Problem to work on
Output the lines of the items as a JSON list of strings, one string per line, with blank lines omitted. Begin at the first line of the items and stop after the line that contains "tap(482, 332)".

(Collection entries)
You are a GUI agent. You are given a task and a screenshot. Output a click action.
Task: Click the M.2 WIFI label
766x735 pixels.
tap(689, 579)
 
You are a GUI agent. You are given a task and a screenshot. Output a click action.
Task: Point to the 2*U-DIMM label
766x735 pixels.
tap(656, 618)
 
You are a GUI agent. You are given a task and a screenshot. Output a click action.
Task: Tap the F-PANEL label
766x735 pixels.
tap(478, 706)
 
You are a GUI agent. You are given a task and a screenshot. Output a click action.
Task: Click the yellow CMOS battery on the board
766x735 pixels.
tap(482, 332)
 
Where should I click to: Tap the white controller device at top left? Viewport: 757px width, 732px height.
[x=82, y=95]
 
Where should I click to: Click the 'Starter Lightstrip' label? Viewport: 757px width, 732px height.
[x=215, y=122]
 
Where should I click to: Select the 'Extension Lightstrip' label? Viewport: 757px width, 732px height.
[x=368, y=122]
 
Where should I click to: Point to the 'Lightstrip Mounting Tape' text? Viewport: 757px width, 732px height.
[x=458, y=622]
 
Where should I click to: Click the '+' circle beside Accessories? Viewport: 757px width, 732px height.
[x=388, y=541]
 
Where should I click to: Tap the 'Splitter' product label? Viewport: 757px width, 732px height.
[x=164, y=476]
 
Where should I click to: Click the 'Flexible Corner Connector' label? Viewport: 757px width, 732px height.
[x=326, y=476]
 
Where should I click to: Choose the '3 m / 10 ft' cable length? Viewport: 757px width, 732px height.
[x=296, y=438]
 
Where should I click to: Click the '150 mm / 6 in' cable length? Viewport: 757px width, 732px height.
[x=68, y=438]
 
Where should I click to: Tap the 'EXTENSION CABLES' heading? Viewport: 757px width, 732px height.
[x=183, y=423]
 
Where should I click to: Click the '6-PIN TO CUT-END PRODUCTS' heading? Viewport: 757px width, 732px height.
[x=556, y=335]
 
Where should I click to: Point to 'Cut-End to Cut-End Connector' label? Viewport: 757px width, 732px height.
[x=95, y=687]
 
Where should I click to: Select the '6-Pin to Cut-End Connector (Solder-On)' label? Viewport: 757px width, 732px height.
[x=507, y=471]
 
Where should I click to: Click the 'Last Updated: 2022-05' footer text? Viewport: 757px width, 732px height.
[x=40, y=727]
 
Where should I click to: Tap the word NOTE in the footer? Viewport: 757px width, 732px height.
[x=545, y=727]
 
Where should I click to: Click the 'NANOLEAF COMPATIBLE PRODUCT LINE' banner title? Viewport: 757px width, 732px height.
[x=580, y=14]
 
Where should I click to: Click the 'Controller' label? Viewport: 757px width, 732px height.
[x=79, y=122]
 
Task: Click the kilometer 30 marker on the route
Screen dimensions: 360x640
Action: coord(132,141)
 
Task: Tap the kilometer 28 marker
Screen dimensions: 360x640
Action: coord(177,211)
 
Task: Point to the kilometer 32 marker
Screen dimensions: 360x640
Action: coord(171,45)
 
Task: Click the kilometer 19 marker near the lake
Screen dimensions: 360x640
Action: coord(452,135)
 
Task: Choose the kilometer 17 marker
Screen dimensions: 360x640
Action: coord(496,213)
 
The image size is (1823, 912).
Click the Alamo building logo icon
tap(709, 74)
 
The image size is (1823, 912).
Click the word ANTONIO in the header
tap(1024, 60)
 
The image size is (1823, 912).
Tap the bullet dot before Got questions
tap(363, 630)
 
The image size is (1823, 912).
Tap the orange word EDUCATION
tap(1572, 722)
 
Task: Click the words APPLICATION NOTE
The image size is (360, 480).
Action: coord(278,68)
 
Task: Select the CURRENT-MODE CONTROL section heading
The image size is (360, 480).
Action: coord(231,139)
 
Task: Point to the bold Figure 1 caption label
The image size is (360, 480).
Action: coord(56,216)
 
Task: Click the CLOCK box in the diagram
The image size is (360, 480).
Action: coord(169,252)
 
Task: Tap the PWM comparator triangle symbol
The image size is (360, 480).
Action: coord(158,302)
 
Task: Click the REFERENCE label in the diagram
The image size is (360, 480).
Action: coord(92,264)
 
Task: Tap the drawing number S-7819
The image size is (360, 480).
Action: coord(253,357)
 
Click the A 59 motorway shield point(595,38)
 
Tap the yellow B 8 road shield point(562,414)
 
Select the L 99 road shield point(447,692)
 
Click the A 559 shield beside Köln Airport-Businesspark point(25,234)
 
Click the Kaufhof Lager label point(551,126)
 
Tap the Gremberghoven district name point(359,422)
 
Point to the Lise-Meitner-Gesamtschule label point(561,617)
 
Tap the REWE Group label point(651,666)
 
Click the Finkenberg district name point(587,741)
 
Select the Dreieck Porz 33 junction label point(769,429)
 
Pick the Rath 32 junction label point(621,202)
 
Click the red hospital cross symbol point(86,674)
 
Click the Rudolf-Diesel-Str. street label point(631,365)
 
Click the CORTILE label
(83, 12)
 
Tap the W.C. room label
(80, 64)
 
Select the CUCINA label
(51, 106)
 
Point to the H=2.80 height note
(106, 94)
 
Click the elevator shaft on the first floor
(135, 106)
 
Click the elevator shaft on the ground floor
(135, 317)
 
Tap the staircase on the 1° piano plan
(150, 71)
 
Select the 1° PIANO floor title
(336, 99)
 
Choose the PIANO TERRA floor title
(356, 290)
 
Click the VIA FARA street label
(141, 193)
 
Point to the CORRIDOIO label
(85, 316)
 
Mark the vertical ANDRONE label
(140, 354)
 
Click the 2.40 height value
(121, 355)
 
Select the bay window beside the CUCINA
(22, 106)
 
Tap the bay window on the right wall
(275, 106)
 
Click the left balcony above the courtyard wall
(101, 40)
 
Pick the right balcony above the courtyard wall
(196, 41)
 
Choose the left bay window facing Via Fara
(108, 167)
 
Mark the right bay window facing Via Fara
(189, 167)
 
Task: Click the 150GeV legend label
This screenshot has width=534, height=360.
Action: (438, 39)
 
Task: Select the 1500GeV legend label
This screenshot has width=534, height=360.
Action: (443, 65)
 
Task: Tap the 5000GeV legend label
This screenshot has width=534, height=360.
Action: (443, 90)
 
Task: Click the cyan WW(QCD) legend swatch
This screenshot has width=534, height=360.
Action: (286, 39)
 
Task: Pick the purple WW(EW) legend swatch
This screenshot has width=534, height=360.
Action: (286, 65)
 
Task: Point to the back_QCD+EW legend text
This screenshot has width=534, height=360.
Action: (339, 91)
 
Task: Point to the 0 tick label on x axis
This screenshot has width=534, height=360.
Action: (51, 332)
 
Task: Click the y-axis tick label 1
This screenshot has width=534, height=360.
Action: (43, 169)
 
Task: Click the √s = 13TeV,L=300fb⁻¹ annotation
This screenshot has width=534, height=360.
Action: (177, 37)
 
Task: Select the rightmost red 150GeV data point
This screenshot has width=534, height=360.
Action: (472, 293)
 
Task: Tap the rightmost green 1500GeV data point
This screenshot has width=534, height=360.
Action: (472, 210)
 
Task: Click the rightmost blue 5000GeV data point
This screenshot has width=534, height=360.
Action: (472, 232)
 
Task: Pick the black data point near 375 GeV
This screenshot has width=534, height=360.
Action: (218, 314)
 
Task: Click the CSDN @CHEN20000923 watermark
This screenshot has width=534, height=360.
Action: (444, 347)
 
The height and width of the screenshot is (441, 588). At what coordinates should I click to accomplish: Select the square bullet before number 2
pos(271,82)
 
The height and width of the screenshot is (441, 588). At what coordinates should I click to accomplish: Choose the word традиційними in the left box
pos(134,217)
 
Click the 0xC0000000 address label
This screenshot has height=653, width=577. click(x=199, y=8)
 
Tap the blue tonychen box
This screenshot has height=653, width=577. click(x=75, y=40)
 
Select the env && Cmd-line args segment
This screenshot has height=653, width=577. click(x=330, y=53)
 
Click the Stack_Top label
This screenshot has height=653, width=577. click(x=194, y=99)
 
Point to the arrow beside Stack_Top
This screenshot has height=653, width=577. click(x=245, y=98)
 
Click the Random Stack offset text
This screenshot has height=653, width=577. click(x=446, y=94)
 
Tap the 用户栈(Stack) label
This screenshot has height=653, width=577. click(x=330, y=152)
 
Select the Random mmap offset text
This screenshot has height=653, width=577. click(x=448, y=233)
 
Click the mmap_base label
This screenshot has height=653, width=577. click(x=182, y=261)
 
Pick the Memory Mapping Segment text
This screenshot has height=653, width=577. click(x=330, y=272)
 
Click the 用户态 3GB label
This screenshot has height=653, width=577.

Task response
[
  "You are a GUI agent. You are given a task and a screenshot. Output a click action.",
  "Task: Click the M.2 WIFI label",
  "766x735 pixels.",
  "tap(689, 579)",
  "You are a GUI agent. You are given a task and a screenshot. Output a click action.",
  "Task: Point to the 2*U-DIMM label",
  "766x735 pixels.",
  "tap(656, 618)",
  "You are a GUI agent. You are given a task and a screenshot. Output a click action.",
  "Task: Tap the F-PANEL label",
  "766x735 pixels.",
  "tap(478, 706)",
  "You are a GUI agent. You are given a task and a screenshot. Output a click action.",
  "Task: Click the yellow CMOS battery on the board",
  "766x735 pixels.",
  "tap(482, 332)"
]